START Material provided
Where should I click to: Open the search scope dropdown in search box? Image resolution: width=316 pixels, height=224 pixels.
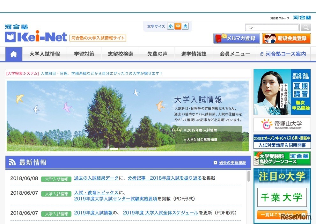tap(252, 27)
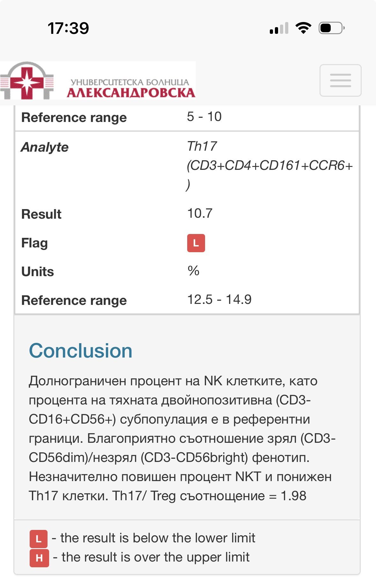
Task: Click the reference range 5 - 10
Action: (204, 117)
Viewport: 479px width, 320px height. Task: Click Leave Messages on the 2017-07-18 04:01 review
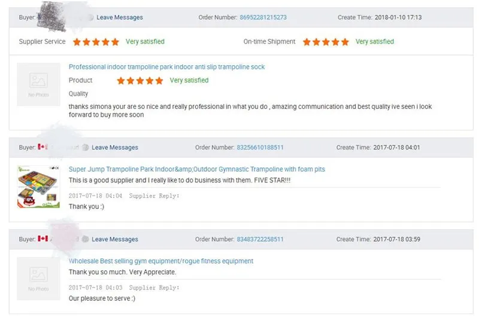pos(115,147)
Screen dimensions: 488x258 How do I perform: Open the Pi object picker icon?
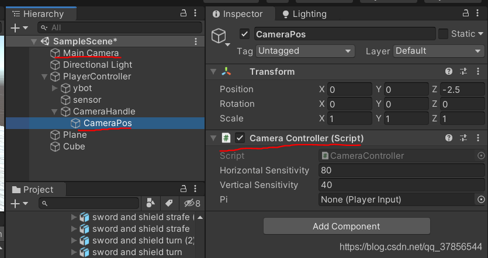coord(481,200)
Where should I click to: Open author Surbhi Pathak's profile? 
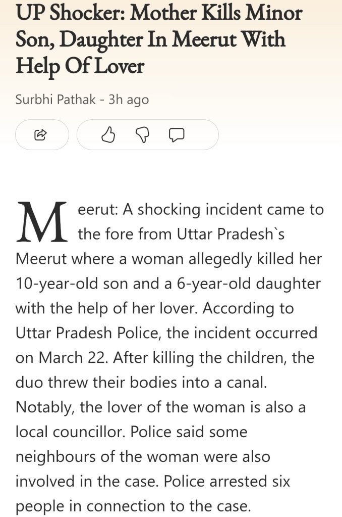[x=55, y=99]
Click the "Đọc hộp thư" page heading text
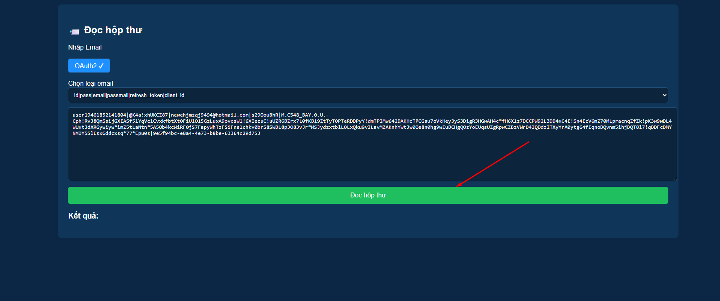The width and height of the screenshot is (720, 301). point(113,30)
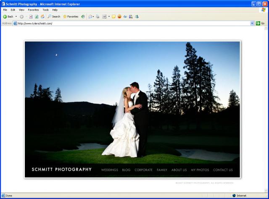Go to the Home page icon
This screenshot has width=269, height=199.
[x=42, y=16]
END Material provided
START Material provided
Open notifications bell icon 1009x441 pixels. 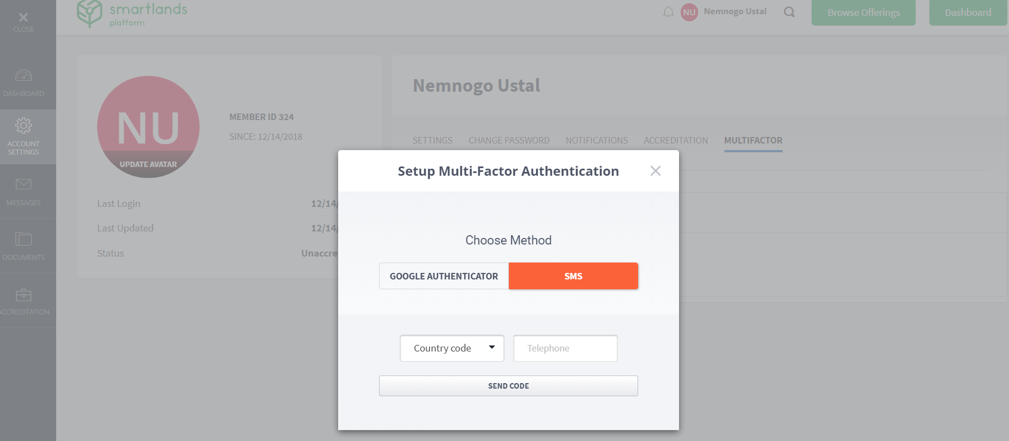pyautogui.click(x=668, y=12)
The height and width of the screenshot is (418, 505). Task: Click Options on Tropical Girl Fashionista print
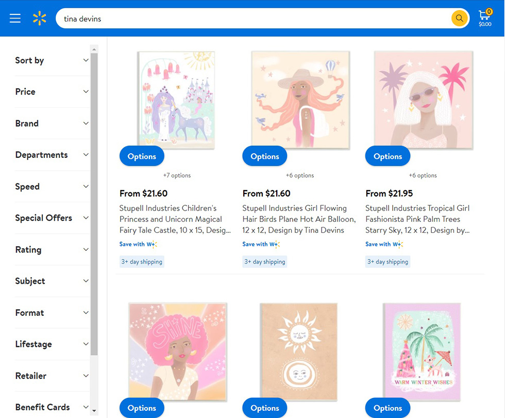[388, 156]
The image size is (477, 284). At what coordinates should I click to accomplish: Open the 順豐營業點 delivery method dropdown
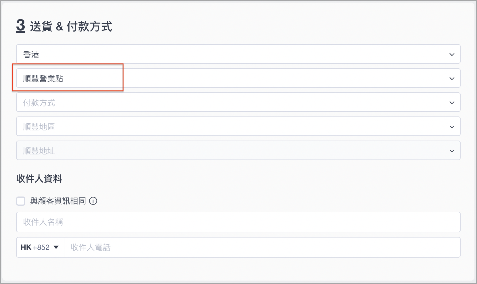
END Material provided
Starting at the line above with "The height and", output every line exactly up to and including the line with "The image size", but none of the pictures.

The height and width of the screenshot is (418, 505). Task: Click Options on Tropical Girl Fashionista print
[388, 156]
The image size is (477, 284). At what coordinates should I click to accomplish: Open the 順豐營業點 delivery method dropdown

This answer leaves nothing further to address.